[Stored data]

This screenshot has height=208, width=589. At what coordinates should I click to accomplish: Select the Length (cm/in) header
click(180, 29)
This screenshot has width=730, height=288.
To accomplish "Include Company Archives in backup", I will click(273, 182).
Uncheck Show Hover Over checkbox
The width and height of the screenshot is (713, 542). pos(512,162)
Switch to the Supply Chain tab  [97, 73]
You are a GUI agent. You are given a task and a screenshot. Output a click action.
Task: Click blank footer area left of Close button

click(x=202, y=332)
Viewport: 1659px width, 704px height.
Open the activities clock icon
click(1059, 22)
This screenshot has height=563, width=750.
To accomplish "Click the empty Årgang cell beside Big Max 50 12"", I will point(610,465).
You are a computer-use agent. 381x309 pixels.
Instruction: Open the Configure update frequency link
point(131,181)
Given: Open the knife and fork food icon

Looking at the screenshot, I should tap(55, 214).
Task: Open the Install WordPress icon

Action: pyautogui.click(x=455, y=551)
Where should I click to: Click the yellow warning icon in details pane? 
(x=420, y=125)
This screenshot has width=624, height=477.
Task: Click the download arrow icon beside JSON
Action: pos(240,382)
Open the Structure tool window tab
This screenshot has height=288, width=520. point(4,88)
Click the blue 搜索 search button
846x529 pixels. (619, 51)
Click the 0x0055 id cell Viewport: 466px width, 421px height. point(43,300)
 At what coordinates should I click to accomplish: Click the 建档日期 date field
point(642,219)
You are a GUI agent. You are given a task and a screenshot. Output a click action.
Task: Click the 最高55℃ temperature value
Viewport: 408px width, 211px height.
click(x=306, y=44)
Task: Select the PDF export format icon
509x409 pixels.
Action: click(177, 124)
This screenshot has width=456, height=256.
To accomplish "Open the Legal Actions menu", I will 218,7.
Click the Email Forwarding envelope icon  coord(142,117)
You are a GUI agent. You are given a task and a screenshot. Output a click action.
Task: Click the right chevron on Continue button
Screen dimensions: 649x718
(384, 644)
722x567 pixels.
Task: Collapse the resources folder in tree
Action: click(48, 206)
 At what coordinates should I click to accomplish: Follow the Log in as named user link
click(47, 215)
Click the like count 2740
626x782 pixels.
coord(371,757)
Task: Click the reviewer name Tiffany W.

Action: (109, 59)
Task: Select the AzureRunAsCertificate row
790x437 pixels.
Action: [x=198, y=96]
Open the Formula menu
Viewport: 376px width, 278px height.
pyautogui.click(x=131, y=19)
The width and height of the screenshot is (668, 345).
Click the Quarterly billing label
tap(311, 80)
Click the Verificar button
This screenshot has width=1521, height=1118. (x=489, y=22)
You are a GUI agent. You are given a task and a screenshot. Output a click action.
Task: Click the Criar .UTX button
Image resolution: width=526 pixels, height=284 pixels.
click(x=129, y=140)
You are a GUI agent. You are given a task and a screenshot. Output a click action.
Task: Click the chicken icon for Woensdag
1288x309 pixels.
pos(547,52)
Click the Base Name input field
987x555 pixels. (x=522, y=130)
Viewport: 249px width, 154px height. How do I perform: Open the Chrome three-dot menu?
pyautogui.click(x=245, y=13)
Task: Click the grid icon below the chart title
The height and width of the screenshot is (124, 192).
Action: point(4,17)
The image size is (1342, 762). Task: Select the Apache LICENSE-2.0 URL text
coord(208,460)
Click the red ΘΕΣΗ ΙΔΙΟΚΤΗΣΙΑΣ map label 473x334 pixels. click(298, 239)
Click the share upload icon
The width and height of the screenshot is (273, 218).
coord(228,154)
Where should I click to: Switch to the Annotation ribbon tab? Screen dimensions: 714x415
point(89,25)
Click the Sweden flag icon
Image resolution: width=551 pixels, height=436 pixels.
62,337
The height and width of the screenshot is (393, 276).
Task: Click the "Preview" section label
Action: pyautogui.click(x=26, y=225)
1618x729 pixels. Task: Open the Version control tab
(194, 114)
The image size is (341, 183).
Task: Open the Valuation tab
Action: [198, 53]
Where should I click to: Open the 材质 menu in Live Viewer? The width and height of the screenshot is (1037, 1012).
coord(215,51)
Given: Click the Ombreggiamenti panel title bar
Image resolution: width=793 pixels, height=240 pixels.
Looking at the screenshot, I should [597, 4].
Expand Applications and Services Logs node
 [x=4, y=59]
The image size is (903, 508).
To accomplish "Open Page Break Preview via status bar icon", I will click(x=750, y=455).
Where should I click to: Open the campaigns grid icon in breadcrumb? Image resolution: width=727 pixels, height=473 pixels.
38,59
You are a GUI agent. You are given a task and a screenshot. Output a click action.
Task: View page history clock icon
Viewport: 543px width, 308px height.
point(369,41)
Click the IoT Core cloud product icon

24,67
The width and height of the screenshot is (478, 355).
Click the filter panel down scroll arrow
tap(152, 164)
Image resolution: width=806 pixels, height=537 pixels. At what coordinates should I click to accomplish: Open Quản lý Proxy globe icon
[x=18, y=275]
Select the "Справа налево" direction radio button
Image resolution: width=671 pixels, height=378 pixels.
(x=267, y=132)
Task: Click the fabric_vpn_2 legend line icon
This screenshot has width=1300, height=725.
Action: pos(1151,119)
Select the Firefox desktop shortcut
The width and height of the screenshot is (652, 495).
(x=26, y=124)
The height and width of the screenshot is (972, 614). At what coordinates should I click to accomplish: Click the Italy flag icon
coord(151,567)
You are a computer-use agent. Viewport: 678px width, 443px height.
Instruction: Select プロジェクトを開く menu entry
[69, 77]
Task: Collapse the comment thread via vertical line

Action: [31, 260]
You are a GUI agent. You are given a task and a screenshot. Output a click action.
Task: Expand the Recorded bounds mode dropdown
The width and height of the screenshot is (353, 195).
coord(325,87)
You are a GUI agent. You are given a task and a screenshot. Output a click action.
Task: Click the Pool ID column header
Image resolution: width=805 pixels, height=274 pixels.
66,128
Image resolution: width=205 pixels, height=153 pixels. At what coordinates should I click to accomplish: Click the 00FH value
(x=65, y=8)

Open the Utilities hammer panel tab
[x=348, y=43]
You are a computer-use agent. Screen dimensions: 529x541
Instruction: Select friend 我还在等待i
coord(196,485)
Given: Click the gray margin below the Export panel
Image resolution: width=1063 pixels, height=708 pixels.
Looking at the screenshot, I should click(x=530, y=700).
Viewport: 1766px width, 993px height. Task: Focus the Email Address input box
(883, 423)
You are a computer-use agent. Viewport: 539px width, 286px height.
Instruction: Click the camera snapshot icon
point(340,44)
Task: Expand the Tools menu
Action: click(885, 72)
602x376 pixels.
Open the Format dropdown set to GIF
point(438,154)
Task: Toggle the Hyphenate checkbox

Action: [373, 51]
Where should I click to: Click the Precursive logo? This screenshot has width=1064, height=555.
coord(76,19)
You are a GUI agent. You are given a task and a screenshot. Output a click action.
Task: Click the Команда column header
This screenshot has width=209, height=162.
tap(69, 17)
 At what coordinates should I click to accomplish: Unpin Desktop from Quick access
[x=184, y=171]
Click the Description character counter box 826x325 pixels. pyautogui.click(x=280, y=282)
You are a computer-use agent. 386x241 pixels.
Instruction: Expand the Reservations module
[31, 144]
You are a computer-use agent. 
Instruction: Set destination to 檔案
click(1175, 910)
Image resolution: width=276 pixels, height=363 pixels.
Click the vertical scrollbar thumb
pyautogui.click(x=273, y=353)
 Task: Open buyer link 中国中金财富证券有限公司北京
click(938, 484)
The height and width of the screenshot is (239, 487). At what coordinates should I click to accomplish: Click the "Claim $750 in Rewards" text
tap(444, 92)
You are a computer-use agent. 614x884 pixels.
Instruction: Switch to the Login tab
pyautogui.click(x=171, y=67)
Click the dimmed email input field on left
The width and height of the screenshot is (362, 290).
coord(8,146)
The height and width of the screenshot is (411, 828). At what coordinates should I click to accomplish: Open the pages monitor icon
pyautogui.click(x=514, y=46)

* _Task goal_: All lines in the entries above that include "title" should be found and copied.

* _Problem solution_:
Task: Click the grid icon below the chart title
Given: Click the Ombreggiamenti panel title bar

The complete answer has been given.